El estrecho de Ormuz vuelve a ser objeto de atención a medida que las tensiones entre Estados Unidos e Irán se intensifican, lo que podría incrementar el riesgo de que Teherán interrumpa una de las vías marítimas de energía más críticas del mundo. La administración del presidente estadounidense Donald Trump está considerando diversas opciones en respuesta a las protestas internas en Irán, según informan múltiples medios de comunicación.
Expertos de la industria advierten que una confrontación militar podría llevar a Irán a cerrar el estrecho de Ormuz, una vía que conecta el Golfo Pérsico y el mar Arábigo, a través de la cual transita casi un tercio del crudo marítimo mundial. Saul Kavonic, jefe de investigación energética en MST Marquee, señala que «una interrupción en el estrecho de Ormuz podría causar una crisis global de petróleo y gas», especialmente considerando los «desesperados y mal aconsejados extremos a los que el actual régimen iraní podría llegar si se siente acorralado».
En 2025, aproximadamente 13 millones de barriles diarios de crudo transitaron por el estrecho, representando cerca del 31% de los flujos de crudo marítimos a nivel global. Este riesgo de bloqueo ya había surgido durante el aumento de tensiones entre Washington y Teherán en junio del año pasado.

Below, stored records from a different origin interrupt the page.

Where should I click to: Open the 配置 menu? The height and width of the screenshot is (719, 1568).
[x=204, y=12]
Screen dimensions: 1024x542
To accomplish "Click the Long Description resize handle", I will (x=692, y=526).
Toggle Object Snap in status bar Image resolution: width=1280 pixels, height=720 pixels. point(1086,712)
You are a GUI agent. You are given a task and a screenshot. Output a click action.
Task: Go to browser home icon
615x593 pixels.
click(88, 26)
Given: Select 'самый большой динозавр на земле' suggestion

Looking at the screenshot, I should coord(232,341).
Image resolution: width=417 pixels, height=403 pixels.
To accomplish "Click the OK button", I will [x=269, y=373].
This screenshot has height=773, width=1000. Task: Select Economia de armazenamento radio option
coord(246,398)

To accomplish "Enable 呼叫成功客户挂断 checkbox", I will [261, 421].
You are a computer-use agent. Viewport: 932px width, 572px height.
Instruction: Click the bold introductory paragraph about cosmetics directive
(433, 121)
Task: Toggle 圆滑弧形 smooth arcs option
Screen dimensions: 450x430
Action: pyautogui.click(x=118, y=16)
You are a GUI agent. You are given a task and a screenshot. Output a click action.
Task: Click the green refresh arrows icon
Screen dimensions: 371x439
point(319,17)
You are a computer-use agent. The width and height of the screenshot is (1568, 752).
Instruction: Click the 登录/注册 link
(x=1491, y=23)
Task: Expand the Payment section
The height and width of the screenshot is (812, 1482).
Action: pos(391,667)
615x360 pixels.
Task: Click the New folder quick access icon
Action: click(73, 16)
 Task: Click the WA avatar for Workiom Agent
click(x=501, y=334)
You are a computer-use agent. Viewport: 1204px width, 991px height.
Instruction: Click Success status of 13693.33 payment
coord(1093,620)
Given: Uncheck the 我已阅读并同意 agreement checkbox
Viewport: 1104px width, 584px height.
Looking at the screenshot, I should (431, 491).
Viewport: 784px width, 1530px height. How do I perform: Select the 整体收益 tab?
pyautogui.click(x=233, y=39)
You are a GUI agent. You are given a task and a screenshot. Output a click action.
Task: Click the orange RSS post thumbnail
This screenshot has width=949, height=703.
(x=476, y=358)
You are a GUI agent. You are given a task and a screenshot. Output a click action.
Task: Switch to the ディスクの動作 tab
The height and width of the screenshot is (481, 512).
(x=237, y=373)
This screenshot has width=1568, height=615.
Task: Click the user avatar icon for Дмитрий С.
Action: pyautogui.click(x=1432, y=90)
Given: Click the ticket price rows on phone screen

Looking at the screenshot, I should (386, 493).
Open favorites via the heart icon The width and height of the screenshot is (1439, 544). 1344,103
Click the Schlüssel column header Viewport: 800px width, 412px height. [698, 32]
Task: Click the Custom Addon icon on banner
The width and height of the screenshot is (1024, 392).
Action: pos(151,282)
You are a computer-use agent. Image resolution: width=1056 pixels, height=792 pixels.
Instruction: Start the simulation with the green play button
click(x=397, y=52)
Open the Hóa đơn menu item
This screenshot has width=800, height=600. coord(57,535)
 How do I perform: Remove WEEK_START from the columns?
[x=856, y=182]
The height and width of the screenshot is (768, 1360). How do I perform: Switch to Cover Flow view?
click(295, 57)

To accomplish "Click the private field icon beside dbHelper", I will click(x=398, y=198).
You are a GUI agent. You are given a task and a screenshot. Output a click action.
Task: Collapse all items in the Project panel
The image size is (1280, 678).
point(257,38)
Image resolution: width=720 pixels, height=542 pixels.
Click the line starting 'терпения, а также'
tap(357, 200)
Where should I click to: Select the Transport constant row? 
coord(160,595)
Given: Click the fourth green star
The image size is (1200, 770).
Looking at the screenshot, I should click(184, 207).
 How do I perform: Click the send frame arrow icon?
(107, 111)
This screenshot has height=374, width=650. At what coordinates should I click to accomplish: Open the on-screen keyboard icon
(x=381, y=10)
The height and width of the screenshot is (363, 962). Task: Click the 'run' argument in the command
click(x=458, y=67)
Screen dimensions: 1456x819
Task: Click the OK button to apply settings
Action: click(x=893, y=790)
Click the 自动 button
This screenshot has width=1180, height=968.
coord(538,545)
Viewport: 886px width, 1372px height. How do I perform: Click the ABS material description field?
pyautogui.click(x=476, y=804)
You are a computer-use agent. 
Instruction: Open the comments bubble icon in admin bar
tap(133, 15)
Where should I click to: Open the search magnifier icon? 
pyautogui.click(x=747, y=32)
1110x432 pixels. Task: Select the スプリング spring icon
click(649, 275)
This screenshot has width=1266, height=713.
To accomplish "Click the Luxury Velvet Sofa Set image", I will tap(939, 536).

A diferencia de Venezuela, cualquier acción militar contra Irán conlleva «riesgos significativamente mayores» dado el volumen de crudo y productos refinados que se transitan por esta vía. Bob McNally, presidente de Rapidan Energy Group, estima que hay un 70% de probabilidad de que se produzcan ataques selectivos de Estados Unidos contra Irán. En un escenario de escalada extrema, donde los petroleros no pudieran transitar o se dañara la infraestructura energética, los precios del petróleo podrían dispararse, advierten los analistas.
Andy Lipow, presidente de Lipow Oil Associates, indica que «el temor a un cierre provocará un aumento en el precio del petróleo de unos pocos dólares por barril, pero un cierre completo del estrecho podría resultar en un incremento de entre 10 y 20 dólares por barril». Kavonic prevé un «aumento inmediato en el precio del petróleo» tras cualquier ataque estadounidense a Irán, aunque este podría moderarse si se percibe que la interrupción es temporal.
A pesar de que Irán puede amenazar con cerrar el estrecho, los analistas sugieren que no querrán hacerlo, dadas las complejidades de las dinámicas de poder en la región, y que podrían no tener la capacidad de cerrarlo completamente, especialmente con la Armada de Estados Unidos patrullando la zona. Incluso en un escenario en el que Irán intente una interrupción temporal, como hostigar petroleros o bloquear brevemente el tránsito, el impacto físico en el suministro sería limitado.
Las estimaciones de Kpler indican que el mercado del petróleo está actualmente inclinado hacia el exceso de oferta, con unos 2,5 millones de barriles diarios de exceso de suministro en enero y más de 3 millones en febrero y marzo. Cualquier cierre en el estrecho probablemente encontrará una respuesta militar de Estados Unidos y sus aliados para restaurar los flujos, según Kavonic.
Sin embargo, los expertos advierten contra establecer paralelismos directos entre Irán y Venezuela, donde la administración de Trump utilizó sanciones y confiscaciones para ejercer presión sobre el régimen venezolano. Xu, analista senior de crudo en Kpler, argumenta que sería muy difícil para Estados Unidos adoptar una estrategia hacia Irán similar a la de Venezuela, debido a la distancia geográfica y a la complejidad geopolítica de la situación en el Medio Oriente, que es notablemente más intrincada que la de América Latina. «Además, la prioridad de Trump en este momento parece ser consolidar el poder estadounidense en el hemisferio occidental», añade.
Lipow respalda esta perspectiva, sugiriendo que una estrategia en Irán sería más probable que involucrara sanciones y medidas de cumplimiento en lugar de ocupación militar o ataques a infraestructuras.